One patient came to me with numbness and pain along the outer lower leg and the top of the foot. After examination, I realized it was not simply a local foot problem, but irritation of the superficial peroneal nerve.
However, looking deeper, I found that the muscles in the anterolateral lower leg had been chronically tight, creating compression around the nerve. And this tension itself was related to pelvic imbalance and long-term compensation from leg length asymmetry.
Eventually, you begin to realize:
A local symptom is often only the “expression point” of a larger imbalance within the body.
I have also seen many patients with deep buttock pain. Most people immediately assume it is a lumbar disc problem.

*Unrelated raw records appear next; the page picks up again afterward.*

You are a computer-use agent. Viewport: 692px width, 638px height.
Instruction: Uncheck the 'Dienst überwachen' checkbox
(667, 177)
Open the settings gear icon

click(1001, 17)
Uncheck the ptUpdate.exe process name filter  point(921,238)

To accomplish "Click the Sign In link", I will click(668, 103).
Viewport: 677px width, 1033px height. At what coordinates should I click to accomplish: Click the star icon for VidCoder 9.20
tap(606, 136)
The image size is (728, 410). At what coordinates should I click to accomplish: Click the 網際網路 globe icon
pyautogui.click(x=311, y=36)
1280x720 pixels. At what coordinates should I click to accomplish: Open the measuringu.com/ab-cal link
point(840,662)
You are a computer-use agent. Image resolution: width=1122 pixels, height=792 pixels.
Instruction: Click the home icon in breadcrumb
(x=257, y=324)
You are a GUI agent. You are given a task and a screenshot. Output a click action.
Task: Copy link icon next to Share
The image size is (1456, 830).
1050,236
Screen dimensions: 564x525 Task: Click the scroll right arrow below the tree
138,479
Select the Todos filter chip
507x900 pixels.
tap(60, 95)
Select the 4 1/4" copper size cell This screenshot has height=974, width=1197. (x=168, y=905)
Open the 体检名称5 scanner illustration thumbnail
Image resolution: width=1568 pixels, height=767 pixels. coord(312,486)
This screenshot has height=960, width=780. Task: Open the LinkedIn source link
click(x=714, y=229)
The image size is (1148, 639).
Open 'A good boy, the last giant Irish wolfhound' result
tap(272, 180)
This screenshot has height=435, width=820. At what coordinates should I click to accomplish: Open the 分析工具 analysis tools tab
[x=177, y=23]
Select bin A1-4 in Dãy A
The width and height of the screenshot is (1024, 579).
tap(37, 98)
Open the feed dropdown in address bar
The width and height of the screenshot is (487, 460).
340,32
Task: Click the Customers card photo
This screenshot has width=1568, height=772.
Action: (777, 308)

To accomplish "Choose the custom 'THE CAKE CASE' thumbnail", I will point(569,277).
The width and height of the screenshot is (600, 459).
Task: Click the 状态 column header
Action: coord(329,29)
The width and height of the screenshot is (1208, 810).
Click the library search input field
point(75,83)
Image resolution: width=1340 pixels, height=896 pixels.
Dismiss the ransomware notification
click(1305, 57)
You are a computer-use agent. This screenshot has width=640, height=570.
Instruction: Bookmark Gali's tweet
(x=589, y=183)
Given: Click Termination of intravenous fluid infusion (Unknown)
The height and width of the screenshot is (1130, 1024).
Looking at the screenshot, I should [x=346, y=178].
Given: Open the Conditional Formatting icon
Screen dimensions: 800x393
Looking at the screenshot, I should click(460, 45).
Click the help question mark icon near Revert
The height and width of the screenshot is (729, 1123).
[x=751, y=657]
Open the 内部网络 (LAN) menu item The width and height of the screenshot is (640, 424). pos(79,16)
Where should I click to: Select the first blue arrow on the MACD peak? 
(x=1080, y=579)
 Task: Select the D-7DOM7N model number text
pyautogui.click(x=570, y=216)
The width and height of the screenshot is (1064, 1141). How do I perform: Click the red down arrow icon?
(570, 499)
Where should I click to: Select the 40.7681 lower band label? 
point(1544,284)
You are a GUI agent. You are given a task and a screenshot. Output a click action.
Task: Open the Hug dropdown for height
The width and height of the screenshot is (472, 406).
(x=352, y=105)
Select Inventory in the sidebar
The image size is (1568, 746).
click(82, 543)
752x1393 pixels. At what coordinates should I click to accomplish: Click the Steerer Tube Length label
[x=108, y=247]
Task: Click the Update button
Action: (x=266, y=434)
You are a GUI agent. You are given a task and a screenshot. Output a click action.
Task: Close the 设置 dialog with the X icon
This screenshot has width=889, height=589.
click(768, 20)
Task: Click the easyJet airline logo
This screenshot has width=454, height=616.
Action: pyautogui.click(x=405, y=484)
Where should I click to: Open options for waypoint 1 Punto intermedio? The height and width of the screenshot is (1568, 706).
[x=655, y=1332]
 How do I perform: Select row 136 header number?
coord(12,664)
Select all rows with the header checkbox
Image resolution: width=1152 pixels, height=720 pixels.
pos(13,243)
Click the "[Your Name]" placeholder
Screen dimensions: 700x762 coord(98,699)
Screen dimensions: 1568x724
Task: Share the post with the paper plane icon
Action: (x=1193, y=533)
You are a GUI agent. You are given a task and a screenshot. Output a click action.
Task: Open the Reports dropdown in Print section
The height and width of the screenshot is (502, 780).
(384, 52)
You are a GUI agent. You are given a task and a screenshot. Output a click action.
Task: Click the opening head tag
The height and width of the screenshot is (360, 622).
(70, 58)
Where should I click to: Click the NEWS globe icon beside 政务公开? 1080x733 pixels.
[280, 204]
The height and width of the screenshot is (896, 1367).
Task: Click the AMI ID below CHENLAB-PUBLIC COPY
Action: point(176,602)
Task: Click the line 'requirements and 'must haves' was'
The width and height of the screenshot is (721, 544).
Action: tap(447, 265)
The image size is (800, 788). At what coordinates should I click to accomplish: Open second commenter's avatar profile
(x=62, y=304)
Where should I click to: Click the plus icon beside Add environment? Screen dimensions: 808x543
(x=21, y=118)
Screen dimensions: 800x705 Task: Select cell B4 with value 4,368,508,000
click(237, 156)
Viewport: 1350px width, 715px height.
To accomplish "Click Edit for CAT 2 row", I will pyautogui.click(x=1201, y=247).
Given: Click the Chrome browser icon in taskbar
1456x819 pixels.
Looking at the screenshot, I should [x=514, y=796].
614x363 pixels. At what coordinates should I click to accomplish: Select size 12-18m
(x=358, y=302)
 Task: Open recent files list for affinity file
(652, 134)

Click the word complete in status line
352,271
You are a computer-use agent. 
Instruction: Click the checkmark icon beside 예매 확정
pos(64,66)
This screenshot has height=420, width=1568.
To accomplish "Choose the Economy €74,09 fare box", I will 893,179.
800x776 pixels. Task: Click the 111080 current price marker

But clinically, I often find the real issue is not always in the lumbar spine itself, but within the deep gluteal space. In some patients, the tension is around the piriformis muscle; in others, it involves the quadratus femoris space, restricted neural mobility, or chronic pelvic tension patterns placing the sciatic nerve under prolonged mechanical stress.
If we only focus on the painful area itself, these conditions can be difficult to truly understand.
The longer I practice, the more I understand why ancient physicians developed ideas such as “meridians” and “Qi and Blood.”
Traditional Chinese medicine recognized that different regions of the body are interconnected. Concepts such as Qi, Blood, meridians, and systemic imbalance were early attempts to describe these relationships.
However, from a structural perspective, we can also see the limitations of traditional holistic thinking.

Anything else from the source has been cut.